** Ketentuan Latihan **
a: Cetak ulang sebagian kutipan tentang Palestina. Mulailah dari kata-kata yang memuat "Ratusan resolusi majelis", lalu berhenti setelah "yang mengkritik Israel.".
b: Dalam kutipan tentang Palestina, negara Barat mana saja yang namanya tercantum di dalam tanda kurung?

** Kutipan Terpilih **
========
Palestina: Antara Opini, Narasi dan Aksi Nyata

Ketiga, narasi diplomasi.
Ratusan resolusi majelis umum dan dewan keamanan PBB selalu dilanggar oleh Israel. Karena backingnya adalah AS. Selama lima dekade terakhir, 53 kali AS memveto keputusan PBB yang mengkritik Israel.
Keputusan ICC (Mahkamah Internasional) untuk menangkap penjahat perang Netanyahu pun tak digubris. Ini menjadi bukti kesekian kali bahwa jalan diplomasi hanya berakhir di atas kertas saja. No action. Karena Israel pekak, tuli, keras hati, hanya mengerti dengan bahasa perang saja.
Keempat, narasi solusi dua negara
Narasi ini ide dari negara Barat setelah PD dua, bukan yang diinginkan Israel. Karena Israel bercita-cita mewujudkan Israel Raya yang terbentang dari Sungai Nil hingga Sungai Eufrat. Narasi ini hakikatnya mengakui entitas penjajah. Seolah-olah Israel berdiri normal tanpa ada masalah. Simplifikasi masalah Palestina hanya pada masalah hudud (tapal batas). Bukan masalah wujud (eksistensi illegal Israel).
Muslim yang pro narasi ini terperangkap pada kerangka berpikir nasionalisme (arahan perjanjian Westphalia). Barat sengaja melakukan fragmentasi buatan di tubuh kaum muslim dengan konsep ini. Agar kaum muslim lemah tak bersatu, hanya ego memikirkan pragmatisme kepentingan nasional negeri masing-masing. Wajar saat Palestina berdarah, tak ada negeri muslim lain yang serius dan kontinyu pasang badan mengerahkan militernya untuk menolong. Yang didengar hanya kecaman dan diplomasi usang.
Aksi Nyata dalam Pandangan Akidah dan Syariat Islam
Umat membutuhkan narasi lain untuk solusi Palestina yang sesuai akar masalah dalam sudut pandang akidah dan syariat Islam. Yaitu penjajahan tanah muqaddas, ribath dan kharajiyah milik muslim oleh Israel dengan dukungan PBB dan negara-negara Barat (Inggris, Perancis, AS dan lainnya). Karena memandang masalah Palestina bukan hanya dari Thufanul al Aqsha, tapi sejak tahun 1917. Saat Menteri Luar Negeri Inggris (Arthur Balfour) menyerahkan Palestina sebagai kediaman Yahudi kepada Rothschild yang menjadikan Yahudi bermigrasi besar-besaran ke Palestina.
Secara yuridis (fiqih Islam), penjajahan tanah milik muslim wajib dilawan dengan jihad fiisabilillah. Sebagaimana termaktub dalam kalam Allah SWT surat al Baqarah ayat 190-194.
========
** Baris yang Disediakan **
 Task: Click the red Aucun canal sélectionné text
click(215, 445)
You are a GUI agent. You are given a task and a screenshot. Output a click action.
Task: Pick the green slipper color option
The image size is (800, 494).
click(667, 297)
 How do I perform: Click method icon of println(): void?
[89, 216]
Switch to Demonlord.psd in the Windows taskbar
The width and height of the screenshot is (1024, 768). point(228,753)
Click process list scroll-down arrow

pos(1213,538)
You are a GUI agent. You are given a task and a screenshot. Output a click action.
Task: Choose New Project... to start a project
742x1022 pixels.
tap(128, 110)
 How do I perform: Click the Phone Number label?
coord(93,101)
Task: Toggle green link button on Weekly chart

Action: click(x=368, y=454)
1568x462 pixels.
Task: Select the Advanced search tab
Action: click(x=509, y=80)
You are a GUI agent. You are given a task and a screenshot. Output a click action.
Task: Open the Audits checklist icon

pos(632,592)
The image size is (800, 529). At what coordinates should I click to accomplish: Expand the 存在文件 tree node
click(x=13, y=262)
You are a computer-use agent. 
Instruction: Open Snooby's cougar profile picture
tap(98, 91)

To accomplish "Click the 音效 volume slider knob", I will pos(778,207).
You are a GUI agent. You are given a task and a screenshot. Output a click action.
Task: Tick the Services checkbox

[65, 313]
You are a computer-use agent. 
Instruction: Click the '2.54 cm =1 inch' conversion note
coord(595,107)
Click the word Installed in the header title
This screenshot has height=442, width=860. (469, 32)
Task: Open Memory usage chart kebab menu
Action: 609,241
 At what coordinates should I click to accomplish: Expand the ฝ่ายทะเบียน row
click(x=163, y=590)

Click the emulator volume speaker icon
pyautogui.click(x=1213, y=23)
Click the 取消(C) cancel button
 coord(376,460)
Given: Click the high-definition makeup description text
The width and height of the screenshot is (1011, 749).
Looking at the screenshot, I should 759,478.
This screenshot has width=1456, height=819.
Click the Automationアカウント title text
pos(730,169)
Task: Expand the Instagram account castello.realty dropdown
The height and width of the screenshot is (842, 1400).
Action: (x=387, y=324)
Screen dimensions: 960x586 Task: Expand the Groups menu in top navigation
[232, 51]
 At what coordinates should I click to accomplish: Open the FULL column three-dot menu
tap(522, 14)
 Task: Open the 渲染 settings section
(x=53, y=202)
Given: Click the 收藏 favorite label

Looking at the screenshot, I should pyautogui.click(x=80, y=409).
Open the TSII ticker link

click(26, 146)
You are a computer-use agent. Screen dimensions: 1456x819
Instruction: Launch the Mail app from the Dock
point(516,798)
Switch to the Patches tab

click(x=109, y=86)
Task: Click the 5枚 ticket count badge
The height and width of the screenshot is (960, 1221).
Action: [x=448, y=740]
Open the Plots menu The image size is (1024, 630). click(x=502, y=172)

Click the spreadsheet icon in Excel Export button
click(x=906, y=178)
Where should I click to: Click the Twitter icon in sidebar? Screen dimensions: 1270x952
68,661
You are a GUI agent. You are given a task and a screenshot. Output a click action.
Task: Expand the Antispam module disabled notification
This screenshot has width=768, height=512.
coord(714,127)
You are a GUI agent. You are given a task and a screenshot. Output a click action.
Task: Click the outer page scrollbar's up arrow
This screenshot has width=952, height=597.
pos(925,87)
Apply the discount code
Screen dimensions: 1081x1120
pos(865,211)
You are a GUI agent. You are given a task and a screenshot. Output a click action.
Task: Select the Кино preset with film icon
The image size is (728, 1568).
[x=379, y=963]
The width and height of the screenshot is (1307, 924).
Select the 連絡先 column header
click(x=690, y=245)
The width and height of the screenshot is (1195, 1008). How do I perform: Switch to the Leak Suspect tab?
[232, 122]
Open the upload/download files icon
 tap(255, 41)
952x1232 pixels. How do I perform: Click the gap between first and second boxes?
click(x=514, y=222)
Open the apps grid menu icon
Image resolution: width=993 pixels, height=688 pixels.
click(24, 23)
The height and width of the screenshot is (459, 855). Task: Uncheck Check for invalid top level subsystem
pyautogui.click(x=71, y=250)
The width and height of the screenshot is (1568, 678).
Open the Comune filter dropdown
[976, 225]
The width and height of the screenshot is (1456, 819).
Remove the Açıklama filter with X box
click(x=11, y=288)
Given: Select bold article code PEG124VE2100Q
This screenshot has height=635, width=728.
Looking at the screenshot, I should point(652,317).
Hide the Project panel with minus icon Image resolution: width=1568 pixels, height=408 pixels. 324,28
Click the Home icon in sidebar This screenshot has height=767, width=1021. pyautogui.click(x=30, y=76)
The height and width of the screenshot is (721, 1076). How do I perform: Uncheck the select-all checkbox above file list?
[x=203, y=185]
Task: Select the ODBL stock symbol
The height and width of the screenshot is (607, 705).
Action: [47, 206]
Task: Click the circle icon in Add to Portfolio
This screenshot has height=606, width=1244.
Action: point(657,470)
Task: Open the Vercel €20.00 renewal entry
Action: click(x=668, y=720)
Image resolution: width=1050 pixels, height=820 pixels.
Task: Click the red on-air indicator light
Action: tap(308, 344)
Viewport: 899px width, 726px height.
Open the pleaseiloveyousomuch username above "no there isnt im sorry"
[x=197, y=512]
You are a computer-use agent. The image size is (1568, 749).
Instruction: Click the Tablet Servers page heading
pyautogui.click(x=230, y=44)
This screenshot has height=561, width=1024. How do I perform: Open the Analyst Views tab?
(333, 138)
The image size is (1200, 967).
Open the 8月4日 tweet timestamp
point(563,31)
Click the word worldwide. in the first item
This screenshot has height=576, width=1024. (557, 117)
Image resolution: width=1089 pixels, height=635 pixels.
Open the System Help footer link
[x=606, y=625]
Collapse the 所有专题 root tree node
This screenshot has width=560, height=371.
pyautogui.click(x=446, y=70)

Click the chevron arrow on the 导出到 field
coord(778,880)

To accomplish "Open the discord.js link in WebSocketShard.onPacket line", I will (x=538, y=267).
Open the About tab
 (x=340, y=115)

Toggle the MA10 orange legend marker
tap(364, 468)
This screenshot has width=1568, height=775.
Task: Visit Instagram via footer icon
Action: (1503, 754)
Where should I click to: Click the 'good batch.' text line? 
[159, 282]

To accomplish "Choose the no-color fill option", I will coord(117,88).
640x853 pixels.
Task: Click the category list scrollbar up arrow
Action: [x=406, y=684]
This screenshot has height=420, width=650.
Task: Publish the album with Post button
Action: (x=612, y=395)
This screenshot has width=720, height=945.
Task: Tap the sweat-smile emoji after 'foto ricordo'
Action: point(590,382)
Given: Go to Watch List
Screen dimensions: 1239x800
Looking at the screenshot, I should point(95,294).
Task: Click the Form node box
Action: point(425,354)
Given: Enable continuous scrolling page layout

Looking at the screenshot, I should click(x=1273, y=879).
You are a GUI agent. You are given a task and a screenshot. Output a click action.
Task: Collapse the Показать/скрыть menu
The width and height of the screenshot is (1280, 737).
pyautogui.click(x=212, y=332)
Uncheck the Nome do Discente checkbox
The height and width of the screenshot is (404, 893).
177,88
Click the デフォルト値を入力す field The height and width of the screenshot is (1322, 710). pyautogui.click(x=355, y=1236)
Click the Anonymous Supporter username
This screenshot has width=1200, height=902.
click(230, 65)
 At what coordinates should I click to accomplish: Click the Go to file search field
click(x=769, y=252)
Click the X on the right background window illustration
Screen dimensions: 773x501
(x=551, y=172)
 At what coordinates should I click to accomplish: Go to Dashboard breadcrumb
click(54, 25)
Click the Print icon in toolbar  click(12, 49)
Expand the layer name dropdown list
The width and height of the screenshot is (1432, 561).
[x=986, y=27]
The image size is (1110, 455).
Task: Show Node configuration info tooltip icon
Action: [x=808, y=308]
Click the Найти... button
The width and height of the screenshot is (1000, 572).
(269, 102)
========
** Hasil Latihan **
a:
Ratusan resolusi majelis umum dan dewan keamanan PBB selalu dilanggar oleh Israel. Karena backingnya adalah AS. Selama lima dekade terakhir, 53 kali AS memveto keputusan PBB yang mengkritik Israel.

b: Inggris, Perancis, AS